▶ [WHAT YOU SHOULD DO] Return the data below exactly, but only from the line containing "Screen dimensions: 1273x546" through the line containing "Task: Click the month dropdown chevron arrow", with both of those lines included.

(Stored entries)
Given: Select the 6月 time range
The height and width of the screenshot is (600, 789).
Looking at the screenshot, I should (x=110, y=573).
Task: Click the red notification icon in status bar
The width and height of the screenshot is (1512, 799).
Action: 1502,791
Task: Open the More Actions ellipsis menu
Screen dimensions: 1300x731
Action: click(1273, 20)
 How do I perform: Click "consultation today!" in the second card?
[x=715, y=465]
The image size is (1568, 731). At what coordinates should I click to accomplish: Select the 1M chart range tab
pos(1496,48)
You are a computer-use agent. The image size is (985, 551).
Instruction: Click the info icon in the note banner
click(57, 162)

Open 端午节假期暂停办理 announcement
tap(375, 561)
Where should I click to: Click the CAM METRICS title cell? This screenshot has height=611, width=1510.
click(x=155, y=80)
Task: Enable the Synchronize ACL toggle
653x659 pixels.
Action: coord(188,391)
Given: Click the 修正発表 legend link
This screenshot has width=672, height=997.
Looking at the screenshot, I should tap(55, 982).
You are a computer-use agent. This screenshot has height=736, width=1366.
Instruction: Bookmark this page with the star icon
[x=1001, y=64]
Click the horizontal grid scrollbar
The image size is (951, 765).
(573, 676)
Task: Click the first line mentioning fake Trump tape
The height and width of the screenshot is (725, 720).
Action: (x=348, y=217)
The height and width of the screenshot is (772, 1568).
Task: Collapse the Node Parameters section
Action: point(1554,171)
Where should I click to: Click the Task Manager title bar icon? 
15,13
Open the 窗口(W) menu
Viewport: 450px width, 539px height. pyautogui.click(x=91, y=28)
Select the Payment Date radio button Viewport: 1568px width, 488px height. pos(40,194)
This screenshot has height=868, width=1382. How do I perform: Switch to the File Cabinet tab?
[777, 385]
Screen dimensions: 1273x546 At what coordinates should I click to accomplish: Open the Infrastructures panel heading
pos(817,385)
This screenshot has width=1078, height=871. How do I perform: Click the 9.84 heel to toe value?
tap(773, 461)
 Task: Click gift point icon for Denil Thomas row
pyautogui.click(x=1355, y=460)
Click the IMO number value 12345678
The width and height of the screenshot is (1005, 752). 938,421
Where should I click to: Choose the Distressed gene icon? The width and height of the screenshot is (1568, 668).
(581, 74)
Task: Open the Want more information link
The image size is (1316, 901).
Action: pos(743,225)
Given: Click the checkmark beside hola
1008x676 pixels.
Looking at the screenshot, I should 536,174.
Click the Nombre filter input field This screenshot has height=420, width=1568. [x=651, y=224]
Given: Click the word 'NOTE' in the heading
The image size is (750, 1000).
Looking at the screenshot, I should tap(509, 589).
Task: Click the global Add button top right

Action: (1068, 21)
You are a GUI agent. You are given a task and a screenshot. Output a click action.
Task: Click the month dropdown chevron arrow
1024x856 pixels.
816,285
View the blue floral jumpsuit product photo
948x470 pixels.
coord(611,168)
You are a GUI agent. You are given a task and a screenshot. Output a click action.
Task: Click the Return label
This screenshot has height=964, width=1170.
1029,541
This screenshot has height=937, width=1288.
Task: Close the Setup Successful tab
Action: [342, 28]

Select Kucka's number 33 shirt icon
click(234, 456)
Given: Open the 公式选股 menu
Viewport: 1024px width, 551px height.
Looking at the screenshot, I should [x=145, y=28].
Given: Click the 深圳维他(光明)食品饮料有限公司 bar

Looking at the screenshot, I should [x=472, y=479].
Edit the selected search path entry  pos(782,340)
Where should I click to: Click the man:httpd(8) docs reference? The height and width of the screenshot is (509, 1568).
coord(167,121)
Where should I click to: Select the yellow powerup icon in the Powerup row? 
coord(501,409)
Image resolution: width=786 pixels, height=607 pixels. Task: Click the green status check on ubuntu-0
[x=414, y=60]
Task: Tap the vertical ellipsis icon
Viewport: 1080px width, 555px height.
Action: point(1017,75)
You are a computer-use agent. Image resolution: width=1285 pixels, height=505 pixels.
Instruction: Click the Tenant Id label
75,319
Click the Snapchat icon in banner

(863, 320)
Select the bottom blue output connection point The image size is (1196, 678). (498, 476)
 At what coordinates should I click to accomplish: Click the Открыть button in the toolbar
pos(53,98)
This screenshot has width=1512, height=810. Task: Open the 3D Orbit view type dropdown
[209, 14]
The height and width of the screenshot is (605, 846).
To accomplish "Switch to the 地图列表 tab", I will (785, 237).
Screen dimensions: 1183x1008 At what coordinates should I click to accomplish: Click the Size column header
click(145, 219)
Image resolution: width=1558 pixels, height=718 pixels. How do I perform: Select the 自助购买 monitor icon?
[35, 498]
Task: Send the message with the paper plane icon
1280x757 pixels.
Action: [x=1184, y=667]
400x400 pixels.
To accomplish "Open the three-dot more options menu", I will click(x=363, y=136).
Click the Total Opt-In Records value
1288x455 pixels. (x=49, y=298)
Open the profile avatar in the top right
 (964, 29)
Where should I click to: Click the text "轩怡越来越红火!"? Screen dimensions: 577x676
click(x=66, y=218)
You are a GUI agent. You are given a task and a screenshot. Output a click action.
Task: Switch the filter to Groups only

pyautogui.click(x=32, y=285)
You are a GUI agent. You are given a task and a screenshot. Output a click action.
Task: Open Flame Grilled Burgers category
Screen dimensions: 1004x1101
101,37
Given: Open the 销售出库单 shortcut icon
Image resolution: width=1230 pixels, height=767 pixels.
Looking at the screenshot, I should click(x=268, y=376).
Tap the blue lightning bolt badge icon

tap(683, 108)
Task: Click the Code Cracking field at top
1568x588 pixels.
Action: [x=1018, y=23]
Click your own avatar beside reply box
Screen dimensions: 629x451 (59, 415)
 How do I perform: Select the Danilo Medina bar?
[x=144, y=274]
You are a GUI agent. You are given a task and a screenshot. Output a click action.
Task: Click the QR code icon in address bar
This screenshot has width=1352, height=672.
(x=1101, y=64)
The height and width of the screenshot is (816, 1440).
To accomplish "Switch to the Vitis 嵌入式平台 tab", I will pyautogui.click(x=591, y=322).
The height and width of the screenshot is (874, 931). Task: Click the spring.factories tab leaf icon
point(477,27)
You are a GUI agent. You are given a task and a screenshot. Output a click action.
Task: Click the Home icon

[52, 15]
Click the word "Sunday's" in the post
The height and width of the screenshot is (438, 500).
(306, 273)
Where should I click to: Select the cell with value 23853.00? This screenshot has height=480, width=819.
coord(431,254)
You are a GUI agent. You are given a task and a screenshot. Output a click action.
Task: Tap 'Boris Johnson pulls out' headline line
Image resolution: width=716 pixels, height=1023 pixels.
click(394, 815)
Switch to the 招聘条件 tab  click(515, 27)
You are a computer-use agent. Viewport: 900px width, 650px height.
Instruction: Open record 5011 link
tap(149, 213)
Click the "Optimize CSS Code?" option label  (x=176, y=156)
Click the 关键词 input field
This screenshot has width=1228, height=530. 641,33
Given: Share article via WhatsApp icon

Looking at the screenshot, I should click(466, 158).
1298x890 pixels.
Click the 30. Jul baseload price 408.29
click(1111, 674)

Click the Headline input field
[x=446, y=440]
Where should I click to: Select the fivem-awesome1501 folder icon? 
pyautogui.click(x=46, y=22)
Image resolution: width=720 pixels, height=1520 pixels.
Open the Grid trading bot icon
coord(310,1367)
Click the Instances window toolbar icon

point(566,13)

▶ [RESPONSE]
Screen dimensions: 1273x546 At what coordinates should I click to accomplish: Open the Infrastructures panel heading
pos(817,385)
This screenshot has width=1078, height=871. How do I perform: Click the 9.84 heel to toe value?
tap(773, 461)
 Task: Click gift point icon for Denil Thomas row
pyautogui.click(x=1355, y=460)
Click the IMO number value 12345678
The width and height of the screenshot is (1005, 752). 938,421
Where should I click to: Choose the Distressed gene icon? The width and height of the screenshot is (1568, 668).
(581, 74)
Task: Open the Want more information link
The image size is (1316, 901).
Action: pos(743,225)
Given: Click the checkmark beside hola
1008x676 pixels.
Looking at the screenshot, I should 536,174.
Click the Nombre filter input field This screenshot has height=420, width=1568. [x=651, y=224]
Given: Click the word 'NOTE' in the heading
The image size is (750, 1000).
Looking at the screenshot, I should tap(509, 589).
Task: Click the global Add button top right

Action: (1068, 21)
You are a GUI agent. You are given a task and a screenshot. Output a click action.
Task: Click the month dropdown chevron arrow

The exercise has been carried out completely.